Missed abortion occurs when the embryo dies or fails to develop, and the products of conception are retained in the uterus for weeks or months.

Missed abortion also refers to fetal death without expulsion of products of conception.

Death of the embryo usually occurs before 8 weeks gestation.


Cessation of symptoms of pregnancy usually prompts the mother to seek medical attention from a health facility.
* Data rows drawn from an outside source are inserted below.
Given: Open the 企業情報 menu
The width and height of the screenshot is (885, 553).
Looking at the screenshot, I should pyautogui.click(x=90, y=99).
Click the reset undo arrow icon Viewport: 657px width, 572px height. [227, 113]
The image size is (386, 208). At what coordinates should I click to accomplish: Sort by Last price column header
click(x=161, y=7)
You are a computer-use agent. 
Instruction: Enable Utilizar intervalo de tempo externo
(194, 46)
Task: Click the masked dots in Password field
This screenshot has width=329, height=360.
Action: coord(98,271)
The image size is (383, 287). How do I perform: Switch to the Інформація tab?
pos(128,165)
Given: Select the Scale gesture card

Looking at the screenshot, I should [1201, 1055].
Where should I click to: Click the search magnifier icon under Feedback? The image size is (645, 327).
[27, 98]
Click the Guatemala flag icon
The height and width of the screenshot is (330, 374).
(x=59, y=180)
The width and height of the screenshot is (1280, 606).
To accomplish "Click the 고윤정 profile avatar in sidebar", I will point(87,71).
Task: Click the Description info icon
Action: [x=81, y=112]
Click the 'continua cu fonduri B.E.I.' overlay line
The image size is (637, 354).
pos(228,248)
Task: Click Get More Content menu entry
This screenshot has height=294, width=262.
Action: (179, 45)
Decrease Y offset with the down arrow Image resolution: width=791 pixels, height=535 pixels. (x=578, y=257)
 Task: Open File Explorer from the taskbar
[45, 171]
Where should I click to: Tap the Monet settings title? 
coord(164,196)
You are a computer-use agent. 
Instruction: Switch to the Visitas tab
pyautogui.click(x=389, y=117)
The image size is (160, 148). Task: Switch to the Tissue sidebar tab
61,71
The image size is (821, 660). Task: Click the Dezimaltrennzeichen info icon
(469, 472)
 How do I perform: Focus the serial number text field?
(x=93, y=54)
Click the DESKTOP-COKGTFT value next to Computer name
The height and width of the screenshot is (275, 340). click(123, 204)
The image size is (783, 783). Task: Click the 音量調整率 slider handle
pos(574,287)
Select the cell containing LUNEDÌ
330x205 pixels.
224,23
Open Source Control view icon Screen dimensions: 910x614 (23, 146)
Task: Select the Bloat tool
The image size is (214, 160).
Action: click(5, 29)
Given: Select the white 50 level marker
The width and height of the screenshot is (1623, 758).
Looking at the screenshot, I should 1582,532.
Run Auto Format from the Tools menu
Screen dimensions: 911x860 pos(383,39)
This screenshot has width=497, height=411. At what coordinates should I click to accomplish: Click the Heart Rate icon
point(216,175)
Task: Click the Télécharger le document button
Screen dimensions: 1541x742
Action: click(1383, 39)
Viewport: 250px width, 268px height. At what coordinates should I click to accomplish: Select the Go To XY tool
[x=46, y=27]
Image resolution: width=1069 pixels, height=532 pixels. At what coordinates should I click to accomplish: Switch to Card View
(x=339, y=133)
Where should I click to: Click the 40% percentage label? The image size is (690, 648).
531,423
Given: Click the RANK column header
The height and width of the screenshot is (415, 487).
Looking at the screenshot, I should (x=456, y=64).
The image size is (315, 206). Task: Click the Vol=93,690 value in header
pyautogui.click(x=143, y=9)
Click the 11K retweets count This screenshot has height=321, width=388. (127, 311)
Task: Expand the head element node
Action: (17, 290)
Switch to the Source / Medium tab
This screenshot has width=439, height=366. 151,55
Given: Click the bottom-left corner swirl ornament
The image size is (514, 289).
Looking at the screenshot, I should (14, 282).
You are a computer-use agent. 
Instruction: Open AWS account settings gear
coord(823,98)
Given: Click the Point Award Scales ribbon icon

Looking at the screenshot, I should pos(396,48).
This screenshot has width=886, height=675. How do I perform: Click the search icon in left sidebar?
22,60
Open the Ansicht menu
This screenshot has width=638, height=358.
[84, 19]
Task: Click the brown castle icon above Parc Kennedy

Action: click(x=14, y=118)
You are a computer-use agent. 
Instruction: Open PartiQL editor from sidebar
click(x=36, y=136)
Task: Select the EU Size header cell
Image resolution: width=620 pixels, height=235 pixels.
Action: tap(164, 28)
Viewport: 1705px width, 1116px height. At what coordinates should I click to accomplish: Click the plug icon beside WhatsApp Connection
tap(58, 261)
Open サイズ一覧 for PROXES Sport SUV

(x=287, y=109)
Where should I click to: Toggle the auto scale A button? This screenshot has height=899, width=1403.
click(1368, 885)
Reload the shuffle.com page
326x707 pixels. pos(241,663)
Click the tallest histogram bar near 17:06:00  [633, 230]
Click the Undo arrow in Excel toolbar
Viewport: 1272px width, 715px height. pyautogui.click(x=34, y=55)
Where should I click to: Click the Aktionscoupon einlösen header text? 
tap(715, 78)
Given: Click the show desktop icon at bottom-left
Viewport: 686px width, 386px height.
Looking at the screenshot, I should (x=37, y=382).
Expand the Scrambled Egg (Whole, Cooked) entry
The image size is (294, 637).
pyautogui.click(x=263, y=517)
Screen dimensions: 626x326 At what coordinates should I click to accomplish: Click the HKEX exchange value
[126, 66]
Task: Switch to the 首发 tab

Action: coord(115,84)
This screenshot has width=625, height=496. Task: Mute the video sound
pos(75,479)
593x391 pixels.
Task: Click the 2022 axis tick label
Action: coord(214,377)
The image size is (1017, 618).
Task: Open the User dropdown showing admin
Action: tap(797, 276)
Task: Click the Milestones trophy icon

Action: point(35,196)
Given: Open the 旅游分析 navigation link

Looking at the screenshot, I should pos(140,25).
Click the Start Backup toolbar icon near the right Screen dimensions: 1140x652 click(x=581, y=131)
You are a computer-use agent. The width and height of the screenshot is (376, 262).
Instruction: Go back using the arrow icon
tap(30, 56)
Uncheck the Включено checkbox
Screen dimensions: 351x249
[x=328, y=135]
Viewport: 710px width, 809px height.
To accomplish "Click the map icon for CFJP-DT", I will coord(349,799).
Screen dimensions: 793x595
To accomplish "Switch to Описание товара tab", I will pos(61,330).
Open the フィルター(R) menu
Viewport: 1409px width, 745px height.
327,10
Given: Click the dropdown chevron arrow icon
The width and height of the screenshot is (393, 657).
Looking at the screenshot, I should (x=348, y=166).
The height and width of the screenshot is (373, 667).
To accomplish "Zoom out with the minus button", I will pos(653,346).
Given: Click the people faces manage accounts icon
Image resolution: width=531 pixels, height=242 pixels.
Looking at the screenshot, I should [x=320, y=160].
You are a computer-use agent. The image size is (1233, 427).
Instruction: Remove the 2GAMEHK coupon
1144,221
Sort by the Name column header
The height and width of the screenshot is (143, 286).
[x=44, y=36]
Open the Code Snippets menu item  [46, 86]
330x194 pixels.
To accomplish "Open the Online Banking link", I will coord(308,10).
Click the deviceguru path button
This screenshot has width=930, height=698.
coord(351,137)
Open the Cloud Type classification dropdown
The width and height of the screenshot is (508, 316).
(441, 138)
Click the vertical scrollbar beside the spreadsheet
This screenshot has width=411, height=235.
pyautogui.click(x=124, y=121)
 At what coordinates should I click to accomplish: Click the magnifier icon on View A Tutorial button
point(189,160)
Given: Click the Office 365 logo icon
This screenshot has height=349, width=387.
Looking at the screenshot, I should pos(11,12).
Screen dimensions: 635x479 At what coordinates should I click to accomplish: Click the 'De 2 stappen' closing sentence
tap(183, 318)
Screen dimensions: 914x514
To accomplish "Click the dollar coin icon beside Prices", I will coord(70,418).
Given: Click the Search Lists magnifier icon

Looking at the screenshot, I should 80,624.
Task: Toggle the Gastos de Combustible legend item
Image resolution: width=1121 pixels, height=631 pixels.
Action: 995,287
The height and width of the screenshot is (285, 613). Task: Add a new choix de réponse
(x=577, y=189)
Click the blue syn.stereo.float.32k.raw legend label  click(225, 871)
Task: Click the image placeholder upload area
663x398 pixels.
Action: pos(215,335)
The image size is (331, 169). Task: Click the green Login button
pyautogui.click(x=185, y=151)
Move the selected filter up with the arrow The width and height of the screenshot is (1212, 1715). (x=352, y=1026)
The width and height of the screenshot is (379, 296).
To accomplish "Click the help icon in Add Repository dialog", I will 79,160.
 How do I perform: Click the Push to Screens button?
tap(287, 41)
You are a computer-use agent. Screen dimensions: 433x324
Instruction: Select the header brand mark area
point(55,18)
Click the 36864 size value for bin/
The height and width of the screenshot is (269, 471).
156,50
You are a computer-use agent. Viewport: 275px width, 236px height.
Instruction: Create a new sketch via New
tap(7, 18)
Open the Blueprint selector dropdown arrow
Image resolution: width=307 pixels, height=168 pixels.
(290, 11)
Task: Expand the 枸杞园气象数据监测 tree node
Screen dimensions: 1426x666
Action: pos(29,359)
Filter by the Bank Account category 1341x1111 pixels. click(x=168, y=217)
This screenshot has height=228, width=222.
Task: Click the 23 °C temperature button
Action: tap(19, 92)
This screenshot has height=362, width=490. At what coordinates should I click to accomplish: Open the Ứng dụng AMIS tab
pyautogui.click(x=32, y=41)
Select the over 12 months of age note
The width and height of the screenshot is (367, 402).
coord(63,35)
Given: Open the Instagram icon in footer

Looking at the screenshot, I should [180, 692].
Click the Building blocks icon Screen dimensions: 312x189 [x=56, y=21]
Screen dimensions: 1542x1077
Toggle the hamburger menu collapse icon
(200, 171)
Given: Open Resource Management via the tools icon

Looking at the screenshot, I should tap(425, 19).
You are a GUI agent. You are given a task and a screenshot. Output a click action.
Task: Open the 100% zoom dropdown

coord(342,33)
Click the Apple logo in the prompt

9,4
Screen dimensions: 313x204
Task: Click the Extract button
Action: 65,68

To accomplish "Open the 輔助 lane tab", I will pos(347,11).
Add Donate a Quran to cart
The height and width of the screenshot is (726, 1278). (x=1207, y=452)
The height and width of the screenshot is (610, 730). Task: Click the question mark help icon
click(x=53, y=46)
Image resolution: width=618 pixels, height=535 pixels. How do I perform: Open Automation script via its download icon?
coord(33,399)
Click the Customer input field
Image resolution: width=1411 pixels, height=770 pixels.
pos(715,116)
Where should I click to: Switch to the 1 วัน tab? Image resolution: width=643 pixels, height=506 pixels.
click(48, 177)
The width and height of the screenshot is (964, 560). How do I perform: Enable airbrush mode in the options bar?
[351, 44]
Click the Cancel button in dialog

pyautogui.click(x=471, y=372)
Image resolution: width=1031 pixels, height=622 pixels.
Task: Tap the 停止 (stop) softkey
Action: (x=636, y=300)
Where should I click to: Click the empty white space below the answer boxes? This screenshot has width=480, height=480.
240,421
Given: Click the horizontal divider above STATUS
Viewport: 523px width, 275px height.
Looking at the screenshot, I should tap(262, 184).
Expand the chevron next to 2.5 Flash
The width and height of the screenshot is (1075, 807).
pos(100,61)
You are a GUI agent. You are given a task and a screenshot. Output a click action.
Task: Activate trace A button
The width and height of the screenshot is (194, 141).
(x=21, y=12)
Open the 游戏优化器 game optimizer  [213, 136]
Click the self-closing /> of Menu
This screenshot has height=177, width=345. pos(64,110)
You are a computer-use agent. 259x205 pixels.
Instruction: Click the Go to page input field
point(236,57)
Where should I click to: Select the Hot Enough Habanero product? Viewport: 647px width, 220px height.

Symptoms include vaginal bleeding, abdominal pain, brown vaginal discharge and the cervix is usually closed.

Clinical Features of Missed Abortion

  • History of amenorrhea.
  • Symptoms of threatened abortion occur and cease.
  • Absence of usual signs of pregnancy progress.
  • Reduction in breast size.
  • Fundus loss for dates due to fetal non-growth.
  • Complete separation of products of conception from uterine walls without expulsion.
  • Uterus ceases to enlarge, and the cervix remains tightly closed.
  • After several weeks, brown discharge precedes bleeding, lower abdominal pain, and expulsion of a reddish-brown mass.
Management of Missed Abortion

Management of Missed Abortion

In the Maternity Center:

  1. Prepare transport to the hospital.
  2. While waiting, obtain the patient’s history and conduct an examination.
  3. Send the patient to the hospital with a written note.

In the Hospital:

  • Admit the patient to a gynaecological ward.
  • If spontaneous abortion doesn’t occur, intravenous infusion of prostaglandins or oxytocin may be given.
  • If the mole is not expelled, surgical emptying of the uterus using a suction curette is performed after cervix dilation.
  • Administer analgesics for pain relief.
  • Monitor vital observations: temperature, pulse, respiration, and blood pressure.